==== INFORMATION SUPPLIED
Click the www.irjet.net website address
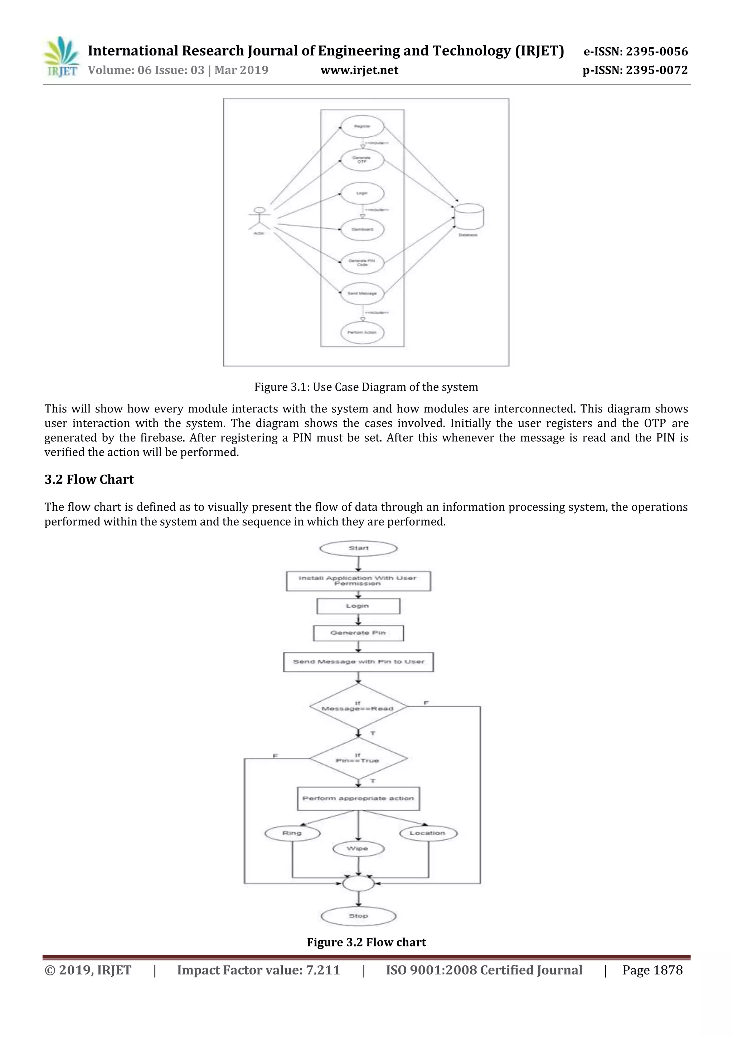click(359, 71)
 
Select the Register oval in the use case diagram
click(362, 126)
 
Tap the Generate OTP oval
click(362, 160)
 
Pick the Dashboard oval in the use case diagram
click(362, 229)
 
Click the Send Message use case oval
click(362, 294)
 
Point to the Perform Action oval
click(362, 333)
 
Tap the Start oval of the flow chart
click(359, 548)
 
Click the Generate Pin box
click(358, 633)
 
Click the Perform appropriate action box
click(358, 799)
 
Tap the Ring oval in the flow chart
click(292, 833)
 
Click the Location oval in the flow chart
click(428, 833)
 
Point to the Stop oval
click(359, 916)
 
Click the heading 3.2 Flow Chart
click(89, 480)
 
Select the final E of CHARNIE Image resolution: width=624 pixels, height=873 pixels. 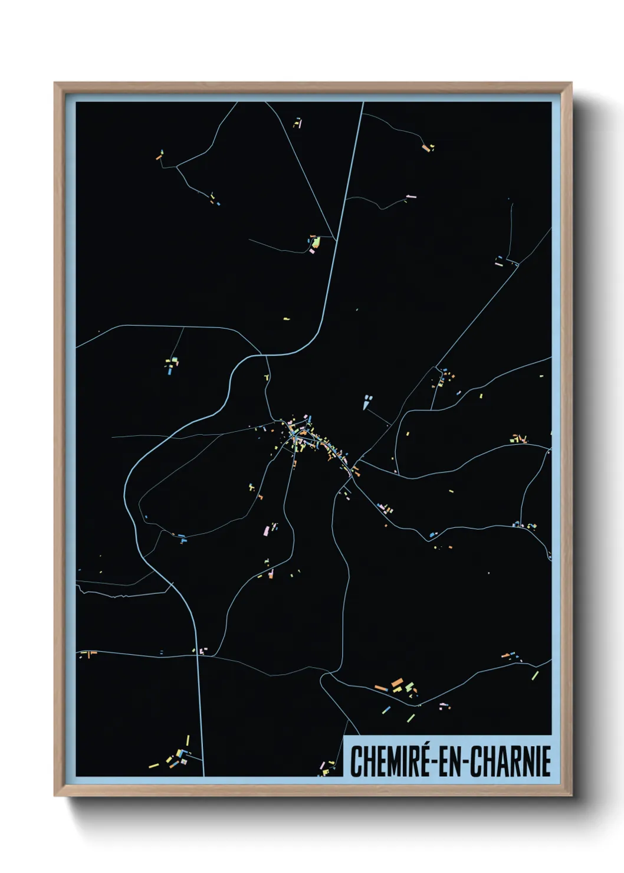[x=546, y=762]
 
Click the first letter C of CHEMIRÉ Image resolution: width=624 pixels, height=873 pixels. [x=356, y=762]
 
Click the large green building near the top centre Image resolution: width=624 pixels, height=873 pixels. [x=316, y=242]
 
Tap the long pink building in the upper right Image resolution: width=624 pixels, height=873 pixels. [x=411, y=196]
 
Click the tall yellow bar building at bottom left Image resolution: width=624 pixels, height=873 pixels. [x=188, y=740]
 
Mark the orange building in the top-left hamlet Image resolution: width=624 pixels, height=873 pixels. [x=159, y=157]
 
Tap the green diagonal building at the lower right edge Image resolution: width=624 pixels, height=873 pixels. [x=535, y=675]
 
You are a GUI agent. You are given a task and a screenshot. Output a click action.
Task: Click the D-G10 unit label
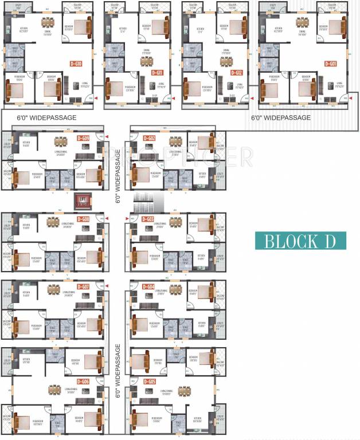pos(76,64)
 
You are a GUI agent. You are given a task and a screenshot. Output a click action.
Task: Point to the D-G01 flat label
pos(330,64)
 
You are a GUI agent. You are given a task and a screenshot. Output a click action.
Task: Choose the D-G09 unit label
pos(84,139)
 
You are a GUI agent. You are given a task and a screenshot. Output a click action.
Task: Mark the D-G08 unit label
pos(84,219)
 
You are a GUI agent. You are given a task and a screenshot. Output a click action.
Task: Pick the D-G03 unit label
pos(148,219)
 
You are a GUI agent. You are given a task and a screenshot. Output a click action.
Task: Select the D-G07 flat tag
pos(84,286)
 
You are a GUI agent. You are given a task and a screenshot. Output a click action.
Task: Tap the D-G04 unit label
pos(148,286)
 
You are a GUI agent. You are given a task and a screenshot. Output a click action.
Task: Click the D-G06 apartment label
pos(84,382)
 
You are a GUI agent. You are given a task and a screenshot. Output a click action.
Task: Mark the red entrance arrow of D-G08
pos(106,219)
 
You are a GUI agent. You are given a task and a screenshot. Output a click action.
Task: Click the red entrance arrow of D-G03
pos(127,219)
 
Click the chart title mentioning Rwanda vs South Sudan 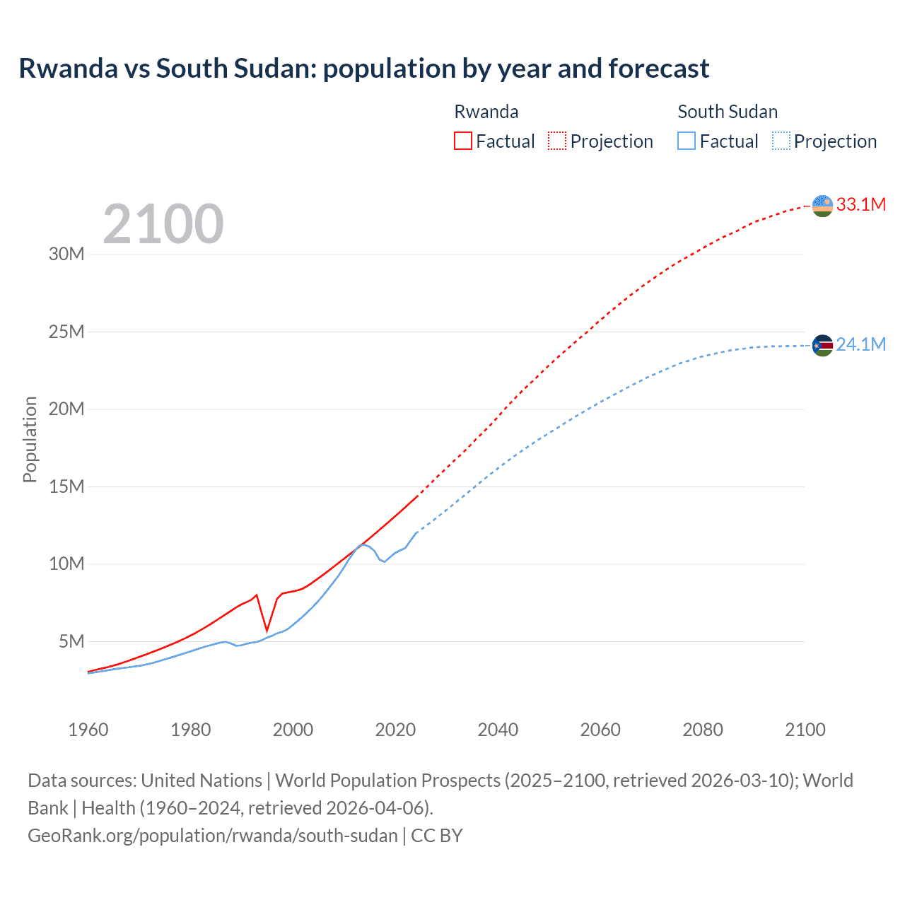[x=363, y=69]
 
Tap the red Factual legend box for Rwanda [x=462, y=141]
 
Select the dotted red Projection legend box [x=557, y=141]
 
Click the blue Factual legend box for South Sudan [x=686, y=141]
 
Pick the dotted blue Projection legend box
========
## [STATED TASK]
Please find each line in the records above containing the word "Point", and copy those lines out in full.

## [CORRECT ANSWER]
Point to the Perform Action oval
Point to the Stop oval
Task: Point to the D-G01 flat label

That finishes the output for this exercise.